Produce Aviation Guidance Systems
A key responsibility for aerospace engineers is designing guidance systems for general aviation, defense, and space exploration aircraft. They also design production techniques and manufacturing facilities. In addition, aerospace engineers use advanced computer software and hardware to produce and analyze system designs, and ensure that their designed systems function reliably.
Test Aircraft Performance
Aerospace engineers test and supervise aircraft and spacecraft. They provide daily direction by coordinating and supervising the manufacturing process. Aerospace engineers also conduct extensive stress tests on aerospace products. They must carefully evaluate products to identify safety concerns or potential defects. Finally, they coordinate test flights and document the results of each attempt.
Communicate Report Findings
After they gather information and interpret data, aerospace engineers communicate their results. They publish technical reports for peers to read. They also share their findings and technical advice with company clients, teams, distributors, and other aerospace professionals.

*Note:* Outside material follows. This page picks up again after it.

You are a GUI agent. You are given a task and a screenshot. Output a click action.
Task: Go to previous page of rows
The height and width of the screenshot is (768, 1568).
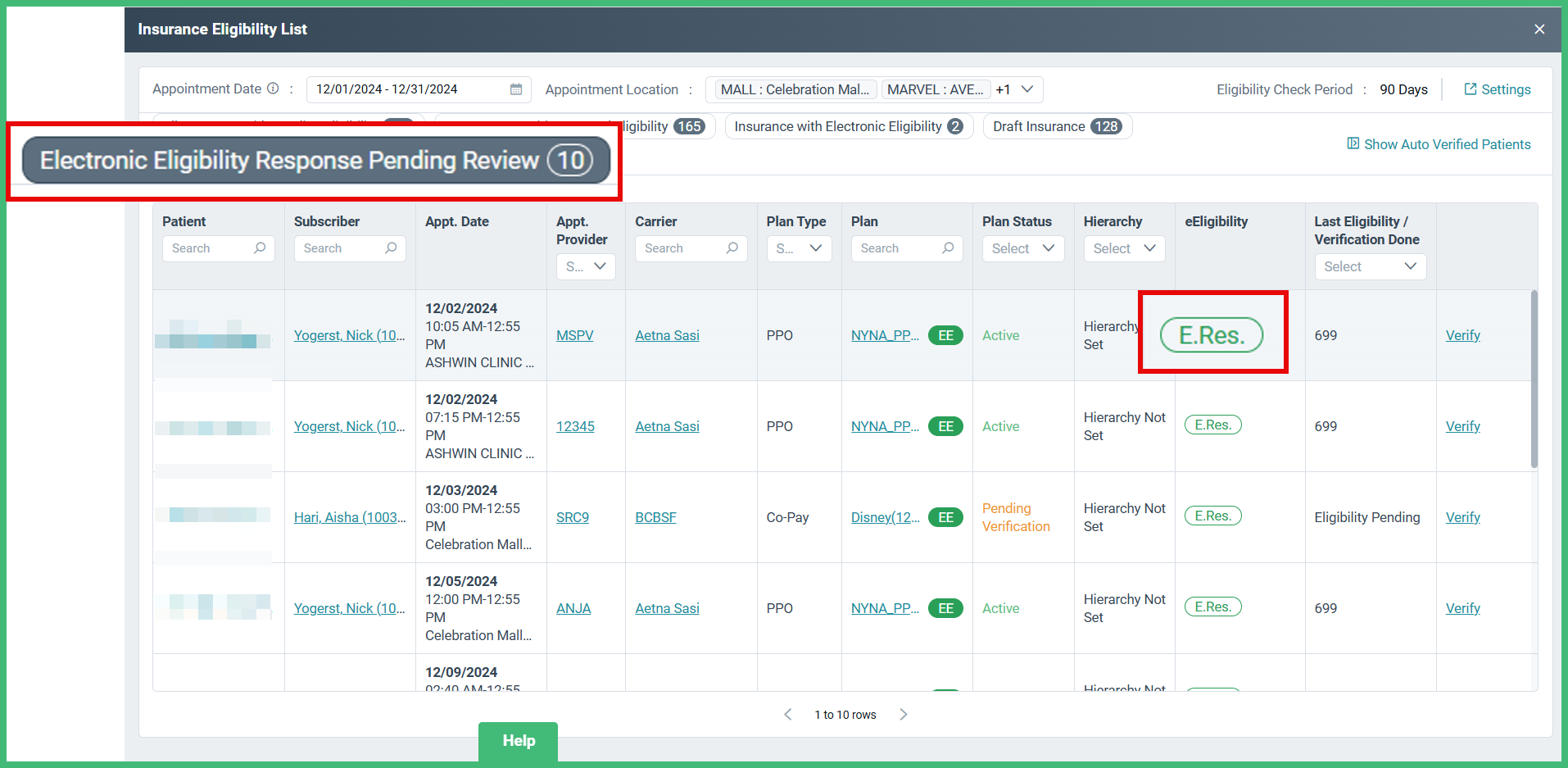[788, 715]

Aerospace Engineer Skills and Qualifications
Aerospace engineers should have strong math skills and a passion for scientific experimentation and research. Employers typically seek candidates with a bachelor’s or master’s degree in aerospace engineering and the following skills:
- Engineering – aerospace engineers use sound engineering practices, including requirement tracking, configuration control, technical communication, and the peer review process
- Computer skills – aerospace engineers need strong skill with industry standard software in addition to Java and MySQL programming experience
- Math skills – advanced math concepts like probability, statistics, and estimation theory are used by aerospace engineers on a daily basis
- System design – understanding how a system should work and how conditions, operations, and the environment will change outcomes is a key quality for aerospace engineers
- Communication skills – aerospace engineers usually design and build air and spacecraft with teams, so communicating well with others is critical
- Strategic planning – it’s important for aerospace engineers to strategically divide work into manageable assignments
- Technical writing – interpreting data and producing technical reports on system test results are common responsibilities, so writing and documentation are important
Tools of the Trade
Aerospace engineers work in office or research environments and are comfortable using the following software and equipment:
- 3D modeling software (CAD)
- Programming languages (C++, Java, MySQL)
- Microsoft Office (Word, Excel, and PowerPoint)

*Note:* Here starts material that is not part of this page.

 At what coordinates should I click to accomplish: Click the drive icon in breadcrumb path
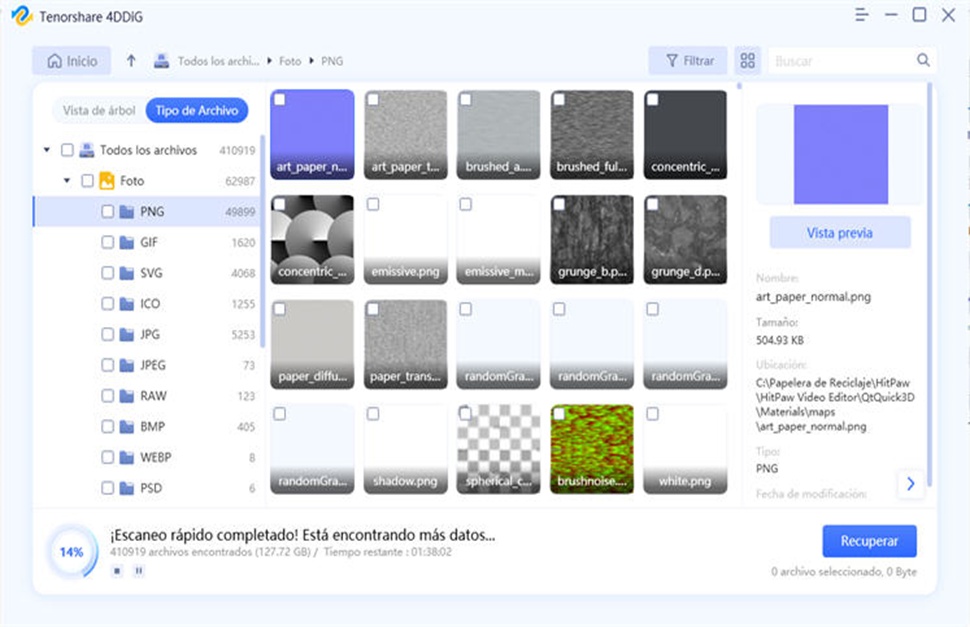pos(161,61)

Aerospace Engineer Education and Training
Aerospace engineers need a bachelor’s degree in aerospace engineering or a closely related field. These educational programs cover core concepts such as thermodynamics, mechanics, robotics, and aerodynamics. Many employers prefer candidates with master’s degrees, which is required for education and research roles. Aerospace engineers who want to advance beyond the entry level may pursue professional engineer (PE) licensure.
Aerospace Engineer Salary and Outlook
According the Bureau of Labor Statistics (BLS), the median annual salary for aerospace engineers is $113,030. The lowest 10 percent of workers earn less than $70,840. The highest 10 percent earn more than $162,110.
The BLS projects employment of aerospace engineers will grow 6 percent through 2026, which is about as fast average for all occupations. Aircraft are being redesigned for better fuel efficiency, which will create demand for research and development.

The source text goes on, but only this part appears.